Stage Information for NHL During Pregnancy
To avoid exposure to ionizing radiation, magnetic resonance imaging is the preferred tool for staging evaluation. (Refer to the Stage Information for Adult NHL section of this summary for more information.)
Treatment Option Overview for NHL During Pregnancy
Table 5. Treatment Options for NHL During Pregnancy
|Stage||Standard Treatment Options|
|Indolent NHL During Pregnancy||Delay treatment until after delivery|
|Aggressive NHL During Pregnancy||Immediate therapy|
|Early delivery, when feasible|
|Termination of pregnancy|
Indolent NHL During Pregnancy
Treatment may be delayed for those women with an indolent NHL.
Aggressive NHL During Pregnancy
According to anecdotal case series, most NHLs in pregnant patients are aggressive, and delay of therapy until after delivery appears to have poor outcomes.[1,3,4,5] Consequently, some investigators favor immediate therapy, even during pregnancy. In a review of 121 patient case reports from 74 papers, one-half of the patients had very aggressive lymphomas, such as Burkitt lymphoma, and one-half of the patients had involvement of the breast, ovaries, uterus, or placenta. One-half of the patients received therapy antepartum, and the 6-month survival was reported at 53%, with a live-birth rate of 83%.[Level of evidence: 3iiiDiv]
Early delivery when feasible
For some women, early delivery, when feasible, may minimize or avoid exposure to chemotherapy or radiation therapy.
Termination of pregnancy
Termination of pregnancy in the first trimester may be an option that allows immediate therapy for women with aggressive NHL.

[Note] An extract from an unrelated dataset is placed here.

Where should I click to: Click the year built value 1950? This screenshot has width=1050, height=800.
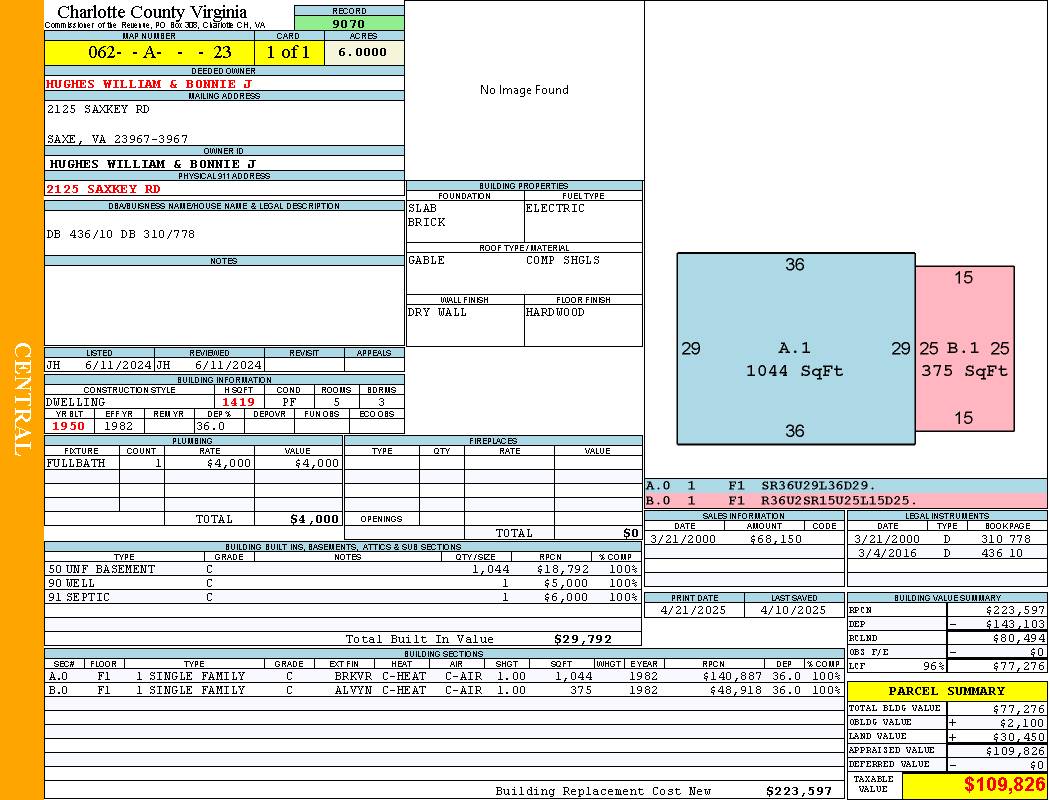[68, 426]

Evidence (treatment effect on children exposed in utero):
- With follow-up ranging from several months to 11 years, children who were exposed to high-dose doxorubicin-containing combination chemotherapy in utero (especially during the second and third trimester) have been found to be normal.[5,7,8,9] For most of the chemotherapeutic agents used for the treatment of NHL, there are no data regarding long-term effects on children exposed in utero.
- Ward FT, Weiss RB: Lymphoma and pregnancy. Semin Oncol 16 (5): 397-409, 1989.
- Nicklas AH, Baker ME: Imaging strategies in the pregnant cancer patient. Semin Oncol 27 (6): 623-32, 2000.
- Steiner-Salz D, Yahalom J, Samuelov A, et al.: Non-Hodgkin's lymphoma associated with pregnancy. A report of six cases, with a review of the literature. Cancer 56 (8): 2087-91, 1985.
- Spitzer M, Citron M, Ilardi CF, et al.: Non-Hodgkin's lymphoma during pregnancy. Gynecol Oncol 43 (3): 309-12, 1991.
- Gelb AB, van de Rijn M, Warnke RA, et al.: Pregnancy-associated lymphomas. A clinicopathologic study. Cancer 78 (2): 304-10, 1996.
- Horowitz NA, Benyamini N, Wohlfart K, et al.: Reproductive organ involvement in non-Hodgkin lymphoma during pregnancy: a systematic review. Lancet Oncol 14 (7): e275-82, 2013.
- Avilés A, Díaz-Maqueo JC, Torras V, et al.: Non-Hodgkin's lymphomas and pregnancy: presentation of 16 cases. Gynecol Oncol 37 (3): 335-7, 1990.
- Moore DT, Taslimi MM: Multi-agent chemotherapy in a case of non-Hodgkin's lymphoma in second trimester of pregnancy. J Tenn Med Assoc 84 (9): 435-6, 1991.
- Nantel S, Parboosingh J, Poon MC: Treatment of an aggressive non-Hodgkin's lymphoma during pregnancy with MACOP-B chemotherapy. Med Pediatr Oncol 18 (2): 143-5, 1990.